そのあと、始まるまで少しの時間はみんなで防御魔法を組み立てていた。
「清隆はカテゴリー5の強さを知っているか?」
清隆と作業をしていた静流が突然そう清隆に言ってきた。
「え?ん~」
「なら、カテゴリー5のメンバーを知っているか?」
「えっと、『孤高のカトレア』であるリッカさん、『体内薬物製造器』の静流、『桜の守護者』の俺、『金色の死神』フェイト・ハラオウンさん、『氷雪の女王』カナデ・エンジェリードさん、『虚無の担い手』ジョゼフ・ガリアさんですよね。でも、俺ほかの3人とは話したこと無いんでどんな人たちなのかわからないんです」
「そうか。フェイトは私同様速さで勝負を決めるタイプの魔法使いだ。カナデは氷結系の魔法のプロフェッショナルだ。それに、カナデの持っている剣がその攻撃力を底上げしている。ジョゼフは『虚無』と呼ばれる古より伝えられし魔法を使う。その正体は私でさえ詳しくは知らない。まぁ、それはいい。清隆を除き、私たちカテゴリー5には制約がかかっている」
「制約?」
「そう。力を使いすぎないようにとな。無論、個人的に解除することもできる。しかし、普段は皆つけているはずだ。この前のレーティングゲームでもリッカや私はこの制約を外すことなく戦っていたのだからな。だが、今回のリッカには制約がかかっている痕跡が全くない」
その言葉で清隆には嫌な汗が吹き出してきた。
「ま、まさか……」
「今回のリッカは本気だ。しかも、誰も見たことのないような力を使う。このフィールドには制約がない。フィールドをどれだけ荒らしても文句は言われない。だから、もしもリッカが殺そうとしてしまったときは命懸けで止めなければならない。その覚悟だけはしておいて欲しい。もしもの時は私も制約を外す」
「了解しました」
そのまま、静流は違う場所に作業をしに行ってしまう。
「制約、か。でもな、静流。リッカさんはもう大丈夫なんだよ。今のリッカさんにはそんな心配なんてな。リッカさんは過去を乗り越え、今を見続けることが出来るんだ。もう、リッカさんが何かにとらわれるなんて絶対にないんだ」
清隆は不安どころか笑っていたのだった。
『では、レーティングゲーム。
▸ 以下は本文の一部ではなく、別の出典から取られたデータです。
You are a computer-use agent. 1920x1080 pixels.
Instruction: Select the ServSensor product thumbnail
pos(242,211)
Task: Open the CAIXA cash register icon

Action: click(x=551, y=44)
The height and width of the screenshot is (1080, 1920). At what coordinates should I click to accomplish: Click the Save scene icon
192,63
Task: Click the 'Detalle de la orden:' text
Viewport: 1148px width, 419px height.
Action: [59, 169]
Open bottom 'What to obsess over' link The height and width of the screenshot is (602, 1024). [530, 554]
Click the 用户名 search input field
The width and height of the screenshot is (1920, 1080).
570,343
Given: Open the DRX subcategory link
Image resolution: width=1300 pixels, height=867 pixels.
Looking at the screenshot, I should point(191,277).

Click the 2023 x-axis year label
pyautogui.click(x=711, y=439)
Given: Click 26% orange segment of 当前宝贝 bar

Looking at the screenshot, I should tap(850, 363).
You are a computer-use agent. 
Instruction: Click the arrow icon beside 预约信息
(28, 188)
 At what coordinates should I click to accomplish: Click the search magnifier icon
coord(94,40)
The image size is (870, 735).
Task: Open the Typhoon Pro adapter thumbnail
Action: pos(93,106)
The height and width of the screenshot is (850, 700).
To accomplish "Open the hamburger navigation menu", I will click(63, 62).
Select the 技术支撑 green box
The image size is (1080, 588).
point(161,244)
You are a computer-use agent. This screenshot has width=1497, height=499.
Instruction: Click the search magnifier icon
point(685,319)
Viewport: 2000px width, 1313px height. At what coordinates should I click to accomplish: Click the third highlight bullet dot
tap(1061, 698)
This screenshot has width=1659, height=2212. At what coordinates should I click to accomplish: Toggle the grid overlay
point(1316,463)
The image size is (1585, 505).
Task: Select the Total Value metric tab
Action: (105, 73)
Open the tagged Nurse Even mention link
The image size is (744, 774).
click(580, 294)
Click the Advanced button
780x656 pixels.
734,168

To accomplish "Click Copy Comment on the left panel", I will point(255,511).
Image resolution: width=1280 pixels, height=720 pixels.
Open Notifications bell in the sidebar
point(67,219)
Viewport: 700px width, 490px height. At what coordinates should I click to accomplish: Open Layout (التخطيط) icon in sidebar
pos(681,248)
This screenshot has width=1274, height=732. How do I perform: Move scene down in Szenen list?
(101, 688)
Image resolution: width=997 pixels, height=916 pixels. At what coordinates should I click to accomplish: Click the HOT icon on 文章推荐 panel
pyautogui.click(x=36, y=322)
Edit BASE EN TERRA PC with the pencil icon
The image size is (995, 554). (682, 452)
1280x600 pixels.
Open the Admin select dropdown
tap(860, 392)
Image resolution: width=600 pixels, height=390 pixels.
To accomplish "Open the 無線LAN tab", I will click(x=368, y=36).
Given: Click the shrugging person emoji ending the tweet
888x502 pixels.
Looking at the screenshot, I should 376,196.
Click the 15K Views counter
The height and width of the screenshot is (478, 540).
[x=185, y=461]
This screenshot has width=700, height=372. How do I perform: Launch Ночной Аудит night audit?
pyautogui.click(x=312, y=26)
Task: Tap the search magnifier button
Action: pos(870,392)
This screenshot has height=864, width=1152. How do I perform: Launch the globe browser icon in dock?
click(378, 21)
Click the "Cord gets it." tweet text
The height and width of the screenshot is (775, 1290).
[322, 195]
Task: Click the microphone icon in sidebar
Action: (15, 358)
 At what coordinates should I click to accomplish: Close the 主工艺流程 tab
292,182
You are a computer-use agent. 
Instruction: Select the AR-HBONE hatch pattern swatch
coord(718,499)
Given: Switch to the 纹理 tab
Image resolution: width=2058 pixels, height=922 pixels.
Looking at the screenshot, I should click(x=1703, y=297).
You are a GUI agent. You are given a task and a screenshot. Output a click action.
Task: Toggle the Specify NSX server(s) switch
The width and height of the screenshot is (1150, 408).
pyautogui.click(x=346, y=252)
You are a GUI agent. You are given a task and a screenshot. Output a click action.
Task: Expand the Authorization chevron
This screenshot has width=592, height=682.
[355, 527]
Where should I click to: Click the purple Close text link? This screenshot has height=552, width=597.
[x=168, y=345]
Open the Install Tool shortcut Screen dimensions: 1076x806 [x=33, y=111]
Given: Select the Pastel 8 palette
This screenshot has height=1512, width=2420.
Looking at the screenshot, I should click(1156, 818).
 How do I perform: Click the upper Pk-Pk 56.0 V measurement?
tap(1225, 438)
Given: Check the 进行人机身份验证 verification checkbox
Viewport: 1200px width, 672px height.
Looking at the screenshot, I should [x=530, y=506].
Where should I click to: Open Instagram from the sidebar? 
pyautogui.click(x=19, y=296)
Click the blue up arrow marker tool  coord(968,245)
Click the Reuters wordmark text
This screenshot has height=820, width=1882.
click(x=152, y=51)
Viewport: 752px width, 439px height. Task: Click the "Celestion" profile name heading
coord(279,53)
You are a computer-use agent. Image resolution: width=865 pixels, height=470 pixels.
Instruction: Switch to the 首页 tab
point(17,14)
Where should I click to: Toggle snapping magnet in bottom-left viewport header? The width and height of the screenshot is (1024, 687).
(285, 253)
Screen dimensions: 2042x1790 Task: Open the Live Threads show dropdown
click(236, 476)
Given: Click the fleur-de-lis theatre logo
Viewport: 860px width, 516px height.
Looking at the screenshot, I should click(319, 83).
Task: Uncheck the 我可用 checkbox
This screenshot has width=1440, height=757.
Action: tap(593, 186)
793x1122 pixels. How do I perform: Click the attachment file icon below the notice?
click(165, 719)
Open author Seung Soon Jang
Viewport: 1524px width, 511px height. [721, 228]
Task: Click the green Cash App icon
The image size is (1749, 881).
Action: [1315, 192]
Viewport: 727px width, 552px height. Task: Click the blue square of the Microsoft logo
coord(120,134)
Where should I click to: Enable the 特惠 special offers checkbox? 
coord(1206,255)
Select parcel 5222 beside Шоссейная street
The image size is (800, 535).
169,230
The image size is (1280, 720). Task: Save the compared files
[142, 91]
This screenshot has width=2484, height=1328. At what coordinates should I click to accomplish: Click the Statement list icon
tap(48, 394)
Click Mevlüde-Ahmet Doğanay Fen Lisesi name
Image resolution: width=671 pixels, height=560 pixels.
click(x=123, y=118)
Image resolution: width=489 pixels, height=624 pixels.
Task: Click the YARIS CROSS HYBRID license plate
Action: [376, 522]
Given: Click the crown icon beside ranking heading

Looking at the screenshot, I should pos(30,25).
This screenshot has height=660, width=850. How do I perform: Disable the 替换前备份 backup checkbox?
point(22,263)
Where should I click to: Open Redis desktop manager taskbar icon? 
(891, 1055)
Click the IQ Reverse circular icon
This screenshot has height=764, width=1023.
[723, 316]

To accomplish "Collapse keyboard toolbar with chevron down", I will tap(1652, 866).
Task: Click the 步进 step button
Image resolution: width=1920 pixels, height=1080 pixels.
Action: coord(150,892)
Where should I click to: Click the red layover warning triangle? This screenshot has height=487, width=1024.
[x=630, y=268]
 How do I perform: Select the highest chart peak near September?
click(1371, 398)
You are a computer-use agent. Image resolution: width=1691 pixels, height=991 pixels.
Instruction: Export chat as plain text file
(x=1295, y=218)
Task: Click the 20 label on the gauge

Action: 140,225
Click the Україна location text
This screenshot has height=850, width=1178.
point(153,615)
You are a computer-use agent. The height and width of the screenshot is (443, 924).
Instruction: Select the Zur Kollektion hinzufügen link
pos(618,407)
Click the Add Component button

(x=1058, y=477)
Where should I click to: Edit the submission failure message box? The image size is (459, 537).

スタートです!!』
アナウンスがフィールド中に広がる。
そのアナウンスと共にリッカは上空に飛ぶ。
「皆、死ぬ気で守るぞ!!」
『オー!!』
一気にいくつもの魔法が展開されていく。その中には清隆の桜の花びらも混じっていた。
リッカは上空で魔力を溜める。
直ぐに相手の悪魔達が魔法を撃ってくるが全てリッカに届く前に相殺されてしまう。
「な、何なんですか、あの魔法は!?」
「すごい、これがリッカの本気か!?」
「これは、禁呪『偉大なるテュポーンの術』か!?」
サラ、愛紗、杉並の順で言った。
「はぁァァァァァ!!あなただけは許さないわよ!眷属と共に吹き飛べぇぇぇぇぇ!!!!!」
その言葉と共にフィールド中に大嵐が巻き起こる。
そして、残ったのは風見鶏とディオドラだけだった。
『え、え!?あ、えぇっと、ディオドラ様の眷属、全員リタイアです』
アナウンスの悪魔も一体何が起こったのかも分からず、全員が残っていないことを確認して眷属全員とまとめた。
さすがのディオドラも驚きを隠せなかった。
「な、何なんだ!!今のふざけた魔法は!!あんなもの過去のデータにはなかったはずだ!!」
ディオドラもやけになりリッカに怒鳴り散らす。
リッカは静かに降りてくる。
「過去のデータ?そんなものあるわけないじゃない。だって、これを使ったのもほんとに久しぶりだもの。それに、今まで本気出してなかったし。アスタロト、あなたも本気出したら?そうしないと本気出す前にやられるわよ?」
「クッ、化け物が!!」
その瞬間にディオドラが砂埃を辺りにまき散らすと突然魔力が膨れ上がった。
「行くぞ、化け物がッ!?」
ディオドラが魔力を溜めようとした瞬間にリッカは突然ディオドラの前に現れる。
「遅すぎよ!」
リッカはディオドラを杖で弾き飛ばし、杖に魔力を溜める。
そして、そこから先程に似ているが少し違う暴風が放たれディオドラを襲った。
その力に風見鶏も驚きを隠せない。
もちろん、清隆もだ。
「これが、リッカさんの本気なのか」
「うむ。今のも禁呪の魔法だな。確か『破滅を呼ぶ龍王の咆哮』だったと思うぞ。龍王の咆哮はどのようなものも吹き飛ばす」
清隆の言葉に杉並がその技についての説明を行う。
「葛木はグリーンウッドがなぜ、『孤高のカトレア』と呼ばれているか知っているか?」
「いや、俺は知らないけど」
「二つ名とはその人物の全てを表すような言葉だ。体内薬物製造器がいい例だな。そして、グリーンウッドの力はその圧倒的な力故に仲間を近づけさせない。グリーンウッドは力の加減は出来るだろう。しかし、周りから見れば、あんな力に近づきたいと思うか?」
「それが、孤高の由来……」
杉並の言葉を聞いて清隆が最後につぶやく。自分とリッカとの力の差を。
ディオドラはあまりの威力に跪いていた。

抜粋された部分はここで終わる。